*DIRECTIVE*. Retype the data verbatim, starting at the line that contains "with value 36?" and ending at the line that contains "[635, 1590]", with both of those lines included.
[start MATERIAL PROVIDED]
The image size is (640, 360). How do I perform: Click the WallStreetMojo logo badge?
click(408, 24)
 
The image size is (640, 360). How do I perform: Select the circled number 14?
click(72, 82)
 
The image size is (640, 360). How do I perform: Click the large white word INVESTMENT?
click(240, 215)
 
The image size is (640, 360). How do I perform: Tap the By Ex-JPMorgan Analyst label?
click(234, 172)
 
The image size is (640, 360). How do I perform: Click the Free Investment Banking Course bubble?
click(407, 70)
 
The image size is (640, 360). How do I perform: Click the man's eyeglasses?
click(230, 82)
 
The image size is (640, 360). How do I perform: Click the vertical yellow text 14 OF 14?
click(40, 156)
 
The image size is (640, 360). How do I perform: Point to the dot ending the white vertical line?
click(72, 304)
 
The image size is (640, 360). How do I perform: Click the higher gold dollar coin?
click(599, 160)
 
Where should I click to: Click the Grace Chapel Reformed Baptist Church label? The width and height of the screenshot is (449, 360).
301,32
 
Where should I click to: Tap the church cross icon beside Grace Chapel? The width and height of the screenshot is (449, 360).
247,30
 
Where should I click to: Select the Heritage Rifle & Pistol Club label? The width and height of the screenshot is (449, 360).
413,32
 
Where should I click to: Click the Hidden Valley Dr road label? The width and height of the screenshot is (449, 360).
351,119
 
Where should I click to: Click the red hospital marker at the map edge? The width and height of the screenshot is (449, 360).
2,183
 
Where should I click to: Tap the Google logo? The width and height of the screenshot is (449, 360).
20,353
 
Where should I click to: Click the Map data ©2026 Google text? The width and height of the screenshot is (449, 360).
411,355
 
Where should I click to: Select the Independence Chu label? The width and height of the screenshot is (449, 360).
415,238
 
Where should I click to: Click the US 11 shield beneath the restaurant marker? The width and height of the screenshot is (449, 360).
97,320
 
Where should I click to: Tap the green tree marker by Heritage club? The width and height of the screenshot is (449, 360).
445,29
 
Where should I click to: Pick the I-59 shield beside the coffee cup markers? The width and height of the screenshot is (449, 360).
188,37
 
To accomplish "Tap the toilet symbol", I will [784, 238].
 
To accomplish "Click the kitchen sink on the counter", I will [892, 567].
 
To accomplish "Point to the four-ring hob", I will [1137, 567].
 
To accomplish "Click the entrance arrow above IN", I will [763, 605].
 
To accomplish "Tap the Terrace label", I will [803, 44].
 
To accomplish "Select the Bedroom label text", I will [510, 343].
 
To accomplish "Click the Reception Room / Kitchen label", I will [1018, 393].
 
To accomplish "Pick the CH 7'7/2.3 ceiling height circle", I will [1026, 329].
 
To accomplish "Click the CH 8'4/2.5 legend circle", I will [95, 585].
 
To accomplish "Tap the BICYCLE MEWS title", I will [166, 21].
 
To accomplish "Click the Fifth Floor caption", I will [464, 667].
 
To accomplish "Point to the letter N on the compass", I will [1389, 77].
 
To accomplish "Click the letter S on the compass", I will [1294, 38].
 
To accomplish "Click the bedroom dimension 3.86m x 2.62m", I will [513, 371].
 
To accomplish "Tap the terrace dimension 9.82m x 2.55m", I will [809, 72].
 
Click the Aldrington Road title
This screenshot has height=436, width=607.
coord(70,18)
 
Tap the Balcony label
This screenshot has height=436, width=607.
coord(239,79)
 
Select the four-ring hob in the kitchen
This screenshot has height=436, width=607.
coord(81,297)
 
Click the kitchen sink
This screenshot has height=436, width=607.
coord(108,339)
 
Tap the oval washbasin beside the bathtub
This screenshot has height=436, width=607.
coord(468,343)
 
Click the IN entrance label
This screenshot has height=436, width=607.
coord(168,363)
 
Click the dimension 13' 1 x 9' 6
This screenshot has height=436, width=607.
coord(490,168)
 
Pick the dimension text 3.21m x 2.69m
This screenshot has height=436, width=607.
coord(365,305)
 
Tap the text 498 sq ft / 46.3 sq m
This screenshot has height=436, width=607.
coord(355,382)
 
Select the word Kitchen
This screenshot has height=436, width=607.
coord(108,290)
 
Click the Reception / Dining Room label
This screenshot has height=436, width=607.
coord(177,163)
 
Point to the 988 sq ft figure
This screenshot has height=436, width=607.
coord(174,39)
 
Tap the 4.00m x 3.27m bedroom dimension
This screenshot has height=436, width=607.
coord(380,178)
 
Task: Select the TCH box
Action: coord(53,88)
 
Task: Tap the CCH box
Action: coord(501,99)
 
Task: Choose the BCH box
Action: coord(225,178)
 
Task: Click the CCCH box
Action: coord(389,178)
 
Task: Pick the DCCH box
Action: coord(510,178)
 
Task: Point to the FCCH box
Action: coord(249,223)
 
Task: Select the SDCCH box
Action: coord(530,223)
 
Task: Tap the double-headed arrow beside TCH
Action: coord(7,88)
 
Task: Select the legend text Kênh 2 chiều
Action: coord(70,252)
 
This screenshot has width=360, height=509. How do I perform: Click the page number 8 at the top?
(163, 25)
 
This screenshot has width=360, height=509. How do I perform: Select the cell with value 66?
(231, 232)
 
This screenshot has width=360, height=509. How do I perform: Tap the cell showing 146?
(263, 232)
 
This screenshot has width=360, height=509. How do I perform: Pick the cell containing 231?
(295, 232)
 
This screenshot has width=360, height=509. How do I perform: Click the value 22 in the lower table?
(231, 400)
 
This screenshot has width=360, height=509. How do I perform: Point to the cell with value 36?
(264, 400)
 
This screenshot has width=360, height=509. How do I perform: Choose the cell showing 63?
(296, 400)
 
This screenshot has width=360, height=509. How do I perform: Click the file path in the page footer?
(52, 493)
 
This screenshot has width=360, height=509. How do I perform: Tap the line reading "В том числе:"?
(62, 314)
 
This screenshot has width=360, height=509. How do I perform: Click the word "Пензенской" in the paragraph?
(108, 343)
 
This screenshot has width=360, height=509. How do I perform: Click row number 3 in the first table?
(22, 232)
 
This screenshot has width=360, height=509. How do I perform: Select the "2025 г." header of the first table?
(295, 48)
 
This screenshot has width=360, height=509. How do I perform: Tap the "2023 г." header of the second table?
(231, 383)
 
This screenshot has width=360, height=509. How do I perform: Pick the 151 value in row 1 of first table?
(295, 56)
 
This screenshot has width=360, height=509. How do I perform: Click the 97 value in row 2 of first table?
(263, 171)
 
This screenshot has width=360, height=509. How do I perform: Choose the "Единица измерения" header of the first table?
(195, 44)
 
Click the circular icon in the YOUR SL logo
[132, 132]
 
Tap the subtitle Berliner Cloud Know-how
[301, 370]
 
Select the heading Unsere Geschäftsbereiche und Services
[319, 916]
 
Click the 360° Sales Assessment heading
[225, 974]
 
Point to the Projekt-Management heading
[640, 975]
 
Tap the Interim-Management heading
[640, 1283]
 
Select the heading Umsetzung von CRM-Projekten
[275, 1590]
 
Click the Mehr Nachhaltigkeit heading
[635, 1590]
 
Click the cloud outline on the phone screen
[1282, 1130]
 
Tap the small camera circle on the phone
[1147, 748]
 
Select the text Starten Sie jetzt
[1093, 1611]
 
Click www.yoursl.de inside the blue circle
[end MATERIAL PROVIDED]
*EXERCISE SOLUTION*.
This screenshot has width=360, height=509. How do I perform: Point to the cell with value 36?
(264, 400)
 
This screenshot has width=360, height=509. How do I perform: Choose the cell showing 63?
(296, 400)
 
This screenshot has width=360, height=509. How do I perform: Click the file path in the page footer?
(52, 493)
 
This screenshot has width=360, height=509. How do I perform: Tap the line reading "В том числе:"?
(62, 314)
 
This screenshot has width=360, height=509. How do I perform: Click the word "Пензенской" in the paragraph?
(108, 343)
 
This screenshot has width=360, height=509. How do I perform: Click row number 3 in the first table?
(22, 232)
 
This screenshot has width=360, height=509. How do I perform: Select the "2025 г." header of the first table?
(295, 48)
 
This screenshot has width=360, height=509. How do I perform: Tap the "2023 г." header of the second table?
(231, 383)
 
This screenshot has width=360, height=509. How do I perform: Pick the 151 value in row 1 of first table?
(295, 56)
 
This screenshot has width=360, height=509. How do I perform: Click the 97 value in row 2 of first table?
(263, 171)
 
This screenshot has width=360, height=509. How do I perform: Choose the "Единица измерения" header of the first table?
(195, 44)
 
Click the circular icon in the YOUR SL logo
[132, 132]
 
Tap the subtitle Berliner Cloud Know-how
[301, 370]
 
Select the heading Unsere Geschäftsbereiche und Services
[319, 916]
 
Click the 360° Sales Assessment heading
[225, 974]
 
Point to the Projekt-Management heading
[640, 975]
 
Tap the Interim-Management heading
[640, 1283]
 
Select the heading Umsetzung von CRM-Projekten
[275, 1590]
 
Click the Mehr Nachhaltigkeit heading
[635, 1590]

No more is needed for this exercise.